• _Problem to work on_:
Gather each line in the entries that includes the string "eyedropper".

━━━━

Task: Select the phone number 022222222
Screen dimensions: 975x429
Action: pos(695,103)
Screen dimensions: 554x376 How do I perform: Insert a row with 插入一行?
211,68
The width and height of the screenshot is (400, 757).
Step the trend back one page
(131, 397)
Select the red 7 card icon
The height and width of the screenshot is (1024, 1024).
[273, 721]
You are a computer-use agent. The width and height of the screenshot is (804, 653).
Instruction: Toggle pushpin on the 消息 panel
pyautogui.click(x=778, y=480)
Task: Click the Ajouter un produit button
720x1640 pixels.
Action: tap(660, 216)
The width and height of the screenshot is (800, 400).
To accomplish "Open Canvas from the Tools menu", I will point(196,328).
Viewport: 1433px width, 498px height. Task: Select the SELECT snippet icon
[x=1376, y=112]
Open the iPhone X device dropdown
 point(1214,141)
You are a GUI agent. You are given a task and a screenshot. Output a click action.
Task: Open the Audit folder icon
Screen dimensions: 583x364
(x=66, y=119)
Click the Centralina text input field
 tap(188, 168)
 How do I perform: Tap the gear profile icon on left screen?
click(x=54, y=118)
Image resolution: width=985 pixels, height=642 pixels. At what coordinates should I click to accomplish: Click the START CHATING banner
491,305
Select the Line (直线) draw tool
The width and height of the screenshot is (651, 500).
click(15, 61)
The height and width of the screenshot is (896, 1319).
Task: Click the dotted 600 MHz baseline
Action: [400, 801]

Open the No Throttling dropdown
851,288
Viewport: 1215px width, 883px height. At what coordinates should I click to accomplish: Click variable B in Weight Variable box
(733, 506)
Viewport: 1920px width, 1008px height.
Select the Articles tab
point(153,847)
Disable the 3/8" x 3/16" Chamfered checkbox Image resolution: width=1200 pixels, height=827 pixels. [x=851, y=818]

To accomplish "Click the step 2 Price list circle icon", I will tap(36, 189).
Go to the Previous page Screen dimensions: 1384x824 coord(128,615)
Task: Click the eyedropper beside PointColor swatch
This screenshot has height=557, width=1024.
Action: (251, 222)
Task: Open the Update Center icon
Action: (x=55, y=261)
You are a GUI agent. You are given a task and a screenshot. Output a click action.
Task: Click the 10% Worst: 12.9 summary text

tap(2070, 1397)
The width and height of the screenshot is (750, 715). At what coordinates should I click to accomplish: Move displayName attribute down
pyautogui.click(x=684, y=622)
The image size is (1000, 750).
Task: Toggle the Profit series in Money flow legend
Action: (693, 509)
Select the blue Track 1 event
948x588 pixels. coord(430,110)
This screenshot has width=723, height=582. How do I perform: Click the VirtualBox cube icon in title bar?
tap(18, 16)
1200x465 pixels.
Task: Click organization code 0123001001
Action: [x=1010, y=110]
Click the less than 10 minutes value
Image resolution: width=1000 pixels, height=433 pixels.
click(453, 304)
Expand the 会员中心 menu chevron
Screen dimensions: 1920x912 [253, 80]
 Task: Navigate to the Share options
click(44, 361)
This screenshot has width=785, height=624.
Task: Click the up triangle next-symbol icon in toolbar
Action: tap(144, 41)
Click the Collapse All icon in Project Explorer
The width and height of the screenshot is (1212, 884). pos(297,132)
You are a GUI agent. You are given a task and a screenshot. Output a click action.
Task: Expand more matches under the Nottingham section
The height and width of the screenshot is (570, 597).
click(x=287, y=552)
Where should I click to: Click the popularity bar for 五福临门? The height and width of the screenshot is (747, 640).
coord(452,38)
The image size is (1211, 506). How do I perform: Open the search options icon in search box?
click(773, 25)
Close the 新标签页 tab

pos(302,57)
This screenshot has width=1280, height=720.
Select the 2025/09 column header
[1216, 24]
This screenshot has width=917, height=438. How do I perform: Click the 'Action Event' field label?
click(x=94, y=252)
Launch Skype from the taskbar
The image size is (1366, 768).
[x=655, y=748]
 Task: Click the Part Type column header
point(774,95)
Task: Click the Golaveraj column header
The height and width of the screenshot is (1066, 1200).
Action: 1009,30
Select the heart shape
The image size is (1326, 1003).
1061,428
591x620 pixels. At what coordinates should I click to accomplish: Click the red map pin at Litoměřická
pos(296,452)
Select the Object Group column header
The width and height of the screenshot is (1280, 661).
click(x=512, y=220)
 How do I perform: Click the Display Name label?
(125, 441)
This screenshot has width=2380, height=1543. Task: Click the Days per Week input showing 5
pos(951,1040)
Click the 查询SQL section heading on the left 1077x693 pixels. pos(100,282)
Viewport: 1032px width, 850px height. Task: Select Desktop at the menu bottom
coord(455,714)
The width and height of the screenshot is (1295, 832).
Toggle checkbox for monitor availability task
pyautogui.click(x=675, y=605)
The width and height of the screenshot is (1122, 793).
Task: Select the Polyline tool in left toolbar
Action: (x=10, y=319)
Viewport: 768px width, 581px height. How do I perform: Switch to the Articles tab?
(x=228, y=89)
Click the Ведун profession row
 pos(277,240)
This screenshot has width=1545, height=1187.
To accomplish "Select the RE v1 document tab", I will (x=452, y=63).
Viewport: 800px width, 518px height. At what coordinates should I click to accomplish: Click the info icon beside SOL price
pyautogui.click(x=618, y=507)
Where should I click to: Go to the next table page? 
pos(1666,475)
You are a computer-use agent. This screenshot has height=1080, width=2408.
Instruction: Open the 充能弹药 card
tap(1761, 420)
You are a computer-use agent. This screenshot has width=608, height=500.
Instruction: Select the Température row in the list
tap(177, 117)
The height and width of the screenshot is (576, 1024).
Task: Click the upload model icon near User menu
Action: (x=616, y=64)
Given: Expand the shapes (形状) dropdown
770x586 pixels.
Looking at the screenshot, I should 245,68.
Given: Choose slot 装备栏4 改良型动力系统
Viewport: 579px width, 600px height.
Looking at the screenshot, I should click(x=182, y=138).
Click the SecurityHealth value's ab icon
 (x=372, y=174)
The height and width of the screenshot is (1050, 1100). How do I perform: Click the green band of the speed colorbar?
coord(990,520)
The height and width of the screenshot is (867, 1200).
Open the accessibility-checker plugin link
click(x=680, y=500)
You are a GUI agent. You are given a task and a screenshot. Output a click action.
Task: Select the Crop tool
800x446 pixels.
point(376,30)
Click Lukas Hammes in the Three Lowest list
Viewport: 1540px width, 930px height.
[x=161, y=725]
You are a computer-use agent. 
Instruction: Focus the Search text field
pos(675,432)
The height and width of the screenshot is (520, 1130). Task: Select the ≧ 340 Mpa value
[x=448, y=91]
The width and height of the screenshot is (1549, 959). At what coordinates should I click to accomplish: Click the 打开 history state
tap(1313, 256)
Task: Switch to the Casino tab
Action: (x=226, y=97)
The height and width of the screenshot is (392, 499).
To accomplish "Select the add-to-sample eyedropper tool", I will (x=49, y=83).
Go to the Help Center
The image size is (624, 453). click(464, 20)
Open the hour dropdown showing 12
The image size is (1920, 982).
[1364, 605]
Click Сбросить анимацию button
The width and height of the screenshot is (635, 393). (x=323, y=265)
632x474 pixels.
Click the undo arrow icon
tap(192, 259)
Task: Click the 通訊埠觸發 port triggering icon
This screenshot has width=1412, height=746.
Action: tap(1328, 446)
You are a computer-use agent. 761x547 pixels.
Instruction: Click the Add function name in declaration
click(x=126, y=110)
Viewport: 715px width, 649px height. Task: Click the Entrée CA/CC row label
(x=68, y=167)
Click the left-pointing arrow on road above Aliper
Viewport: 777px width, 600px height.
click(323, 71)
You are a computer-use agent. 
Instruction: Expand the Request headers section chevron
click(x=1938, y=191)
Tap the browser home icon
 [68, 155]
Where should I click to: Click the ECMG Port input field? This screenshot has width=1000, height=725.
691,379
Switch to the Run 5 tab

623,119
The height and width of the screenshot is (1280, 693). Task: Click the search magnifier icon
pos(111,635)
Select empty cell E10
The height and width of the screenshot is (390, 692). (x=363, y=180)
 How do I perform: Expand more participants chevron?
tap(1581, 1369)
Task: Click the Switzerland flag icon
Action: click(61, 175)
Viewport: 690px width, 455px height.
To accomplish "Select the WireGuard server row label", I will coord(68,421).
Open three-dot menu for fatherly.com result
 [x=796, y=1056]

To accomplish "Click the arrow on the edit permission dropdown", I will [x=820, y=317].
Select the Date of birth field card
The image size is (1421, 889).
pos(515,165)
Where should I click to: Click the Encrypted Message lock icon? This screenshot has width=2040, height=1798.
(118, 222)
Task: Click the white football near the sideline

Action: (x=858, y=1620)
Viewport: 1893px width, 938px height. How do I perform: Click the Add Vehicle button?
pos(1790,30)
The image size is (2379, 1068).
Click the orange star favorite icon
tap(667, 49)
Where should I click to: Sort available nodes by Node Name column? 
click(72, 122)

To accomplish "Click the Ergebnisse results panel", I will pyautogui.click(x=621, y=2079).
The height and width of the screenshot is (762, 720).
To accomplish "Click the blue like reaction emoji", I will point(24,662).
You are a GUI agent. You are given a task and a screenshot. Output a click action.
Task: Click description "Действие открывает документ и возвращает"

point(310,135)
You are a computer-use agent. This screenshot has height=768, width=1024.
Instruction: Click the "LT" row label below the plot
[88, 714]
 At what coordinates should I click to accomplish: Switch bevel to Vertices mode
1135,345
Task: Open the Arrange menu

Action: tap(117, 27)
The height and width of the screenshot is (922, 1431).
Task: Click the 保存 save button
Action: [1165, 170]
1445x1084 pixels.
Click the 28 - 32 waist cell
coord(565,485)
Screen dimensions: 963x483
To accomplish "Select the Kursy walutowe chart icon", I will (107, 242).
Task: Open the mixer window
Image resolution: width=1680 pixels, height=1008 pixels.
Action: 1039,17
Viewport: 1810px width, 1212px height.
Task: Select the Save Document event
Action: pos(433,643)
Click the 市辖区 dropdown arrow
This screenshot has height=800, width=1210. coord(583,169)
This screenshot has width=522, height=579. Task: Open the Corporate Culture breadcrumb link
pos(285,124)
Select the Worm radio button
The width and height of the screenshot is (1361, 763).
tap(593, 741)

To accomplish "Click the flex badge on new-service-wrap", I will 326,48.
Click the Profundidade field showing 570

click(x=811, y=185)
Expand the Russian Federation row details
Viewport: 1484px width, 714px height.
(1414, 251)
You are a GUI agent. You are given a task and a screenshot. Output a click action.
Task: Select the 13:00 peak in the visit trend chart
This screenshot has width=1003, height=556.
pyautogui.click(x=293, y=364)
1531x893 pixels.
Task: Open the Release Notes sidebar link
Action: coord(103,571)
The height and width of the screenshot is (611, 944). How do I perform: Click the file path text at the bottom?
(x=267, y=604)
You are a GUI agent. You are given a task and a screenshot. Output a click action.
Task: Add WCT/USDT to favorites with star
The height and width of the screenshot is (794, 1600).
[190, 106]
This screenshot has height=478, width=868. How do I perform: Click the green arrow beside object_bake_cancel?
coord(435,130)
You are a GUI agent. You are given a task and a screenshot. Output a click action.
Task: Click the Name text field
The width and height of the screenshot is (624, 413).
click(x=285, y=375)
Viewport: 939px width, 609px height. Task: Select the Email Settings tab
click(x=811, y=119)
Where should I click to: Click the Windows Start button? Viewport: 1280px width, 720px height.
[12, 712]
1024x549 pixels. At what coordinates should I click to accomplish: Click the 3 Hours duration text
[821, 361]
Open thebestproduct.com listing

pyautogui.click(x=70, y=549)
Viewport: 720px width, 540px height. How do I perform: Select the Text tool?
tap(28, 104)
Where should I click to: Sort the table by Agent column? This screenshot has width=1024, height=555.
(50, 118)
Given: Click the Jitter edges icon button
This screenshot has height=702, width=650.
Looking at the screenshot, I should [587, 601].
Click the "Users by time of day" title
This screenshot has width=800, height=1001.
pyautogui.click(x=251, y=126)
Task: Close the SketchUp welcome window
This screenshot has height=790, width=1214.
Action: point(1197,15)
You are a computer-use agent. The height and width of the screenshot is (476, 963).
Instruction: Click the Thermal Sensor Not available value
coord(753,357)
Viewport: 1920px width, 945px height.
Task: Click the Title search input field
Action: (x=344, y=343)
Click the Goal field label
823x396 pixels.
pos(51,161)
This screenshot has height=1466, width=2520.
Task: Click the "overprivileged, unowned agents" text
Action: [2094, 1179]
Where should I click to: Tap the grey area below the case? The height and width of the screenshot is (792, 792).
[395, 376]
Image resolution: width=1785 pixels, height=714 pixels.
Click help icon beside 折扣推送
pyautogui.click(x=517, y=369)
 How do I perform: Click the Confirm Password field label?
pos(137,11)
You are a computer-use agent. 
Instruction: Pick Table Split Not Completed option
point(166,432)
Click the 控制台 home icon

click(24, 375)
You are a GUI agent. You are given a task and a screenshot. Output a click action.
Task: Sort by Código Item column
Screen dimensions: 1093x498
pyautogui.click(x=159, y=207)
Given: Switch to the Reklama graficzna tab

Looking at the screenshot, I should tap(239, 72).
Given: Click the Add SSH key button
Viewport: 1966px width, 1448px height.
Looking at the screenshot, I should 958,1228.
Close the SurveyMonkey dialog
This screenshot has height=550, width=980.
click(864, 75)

━━━━

• _Task solution_:
Task: Click the eyedropper beside PointColor swatch
To accomplish "Select the add-to-sample eyedropper tool", I will (x=49, y=83).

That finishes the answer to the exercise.